Task to complete. In the data that follows, find the line with "Disable Cloud-delivered protection"; transcribe it, every later line up to the one with "Task: Click the SOL", and that line as well, exactly and with no others.

Provided data.
+++
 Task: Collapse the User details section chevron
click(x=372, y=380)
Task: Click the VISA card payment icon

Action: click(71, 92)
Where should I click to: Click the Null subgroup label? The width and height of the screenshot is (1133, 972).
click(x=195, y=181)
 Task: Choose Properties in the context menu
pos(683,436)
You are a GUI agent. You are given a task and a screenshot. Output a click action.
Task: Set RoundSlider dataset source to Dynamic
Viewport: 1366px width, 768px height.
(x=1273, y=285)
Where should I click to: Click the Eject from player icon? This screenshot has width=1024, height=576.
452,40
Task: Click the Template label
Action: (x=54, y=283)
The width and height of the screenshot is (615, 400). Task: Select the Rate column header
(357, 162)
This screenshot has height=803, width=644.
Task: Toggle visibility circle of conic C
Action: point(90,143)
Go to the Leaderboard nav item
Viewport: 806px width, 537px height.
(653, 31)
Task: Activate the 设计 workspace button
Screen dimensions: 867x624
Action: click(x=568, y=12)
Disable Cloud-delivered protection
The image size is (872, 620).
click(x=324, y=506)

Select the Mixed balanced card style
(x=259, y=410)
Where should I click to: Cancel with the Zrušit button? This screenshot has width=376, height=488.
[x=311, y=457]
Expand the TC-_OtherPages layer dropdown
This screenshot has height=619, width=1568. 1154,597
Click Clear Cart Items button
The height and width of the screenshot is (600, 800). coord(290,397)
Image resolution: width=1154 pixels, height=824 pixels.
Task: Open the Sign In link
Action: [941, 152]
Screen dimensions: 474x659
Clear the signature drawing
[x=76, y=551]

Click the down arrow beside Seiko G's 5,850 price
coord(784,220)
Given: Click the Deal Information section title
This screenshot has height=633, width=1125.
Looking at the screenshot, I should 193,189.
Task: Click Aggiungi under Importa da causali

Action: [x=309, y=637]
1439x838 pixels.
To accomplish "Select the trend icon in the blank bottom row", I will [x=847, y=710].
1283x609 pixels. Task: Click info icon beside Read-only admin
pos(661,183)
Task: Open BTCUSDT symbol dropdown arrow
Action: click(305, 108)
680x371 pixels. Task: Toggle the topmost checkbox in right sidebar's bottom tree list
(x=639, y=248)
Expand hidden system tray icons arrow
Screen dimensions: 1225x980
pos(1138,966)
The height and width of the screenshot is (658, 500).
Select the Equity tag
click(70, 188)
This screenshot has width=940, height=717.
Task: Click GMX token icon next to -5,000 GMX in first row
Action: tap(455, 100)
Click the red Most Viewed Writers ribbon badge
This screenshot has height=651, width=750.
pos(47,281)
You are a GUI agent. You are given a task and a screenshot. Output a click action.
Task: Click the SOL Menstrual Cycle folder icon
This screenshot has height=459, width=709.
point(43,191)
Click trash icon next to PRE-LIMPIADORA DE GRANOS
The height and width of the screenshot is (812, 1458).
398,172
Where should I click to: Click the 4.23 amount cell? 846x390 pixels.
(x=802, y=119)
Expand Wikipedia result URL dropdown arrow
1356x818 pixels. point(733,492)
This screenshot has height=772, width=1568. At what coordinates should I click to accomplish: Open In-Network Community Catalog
+++
Answer box.
Disable Cloud-delivered protection
The image size is (872, 620).
click(x=324, y=506)

Select the Mixed balanced card style
(x=259, y=410)
Where should I click to: Cancel with the Zrušit button? This screenshot has width=376, height=488.
[x=311, y=457]
Expand the TC-_OtherPages layer dropdown
This screenshot has height=619, width=1568. 1154,597
Click Clear Cart Items button
The height and width of the screenshot is (600, 800). coord(290,397)
Image resolution: width=1154 pixels, height=824 pixels.
Task: Open the Sign In link
Action: [941, 152]
Screen dimensions: 474x659
Clear the signature drawing
[x=76, y=551]

Click the down arrow beside Seiko G's 5,850 price
coord(784,220)
Given: Click the Deal Information section title
This screenshot has height=633, width=1125.
Looking at the screenshot, I should 193,189.
Task: Click Aggiungi under Importa da causali

Action: [x=309, y=637]
1439x838 pixels.
To accomplish "Select the trend icon in the blank bottom row", I will [x=847, y=710].
1283x609 pixels. Task: Click info icon beside Read-only admin
pos(661,183)
Task: Open BTCUSDT symbol dropdown arrow
Action: click(305, 108)
680x371 pixels. Task: Toggle the topmost checkbox in right sidebar's bottom tree list
(x=639, y=248)
Expand hidden system tray icons arrow
Screen dimensions: 1225x980
pos(1138,966)
The height and width of the screenshot is (658, 500).
Select the Equity tag
click(70, 188)
This screenshot has width=940, height=717.
Task: Click GMX token icon next to -5,000 GMX in first row
Action: tap(455, 100)
Click the red Most Viewed Writers ribbon badge
This screenshot has height=651, width=750.
pos(47,281)
You are a GUI agent. You are given a task and a screenshot. Output a click action.
Task: Click the SOL Menstrual Cycle folder icon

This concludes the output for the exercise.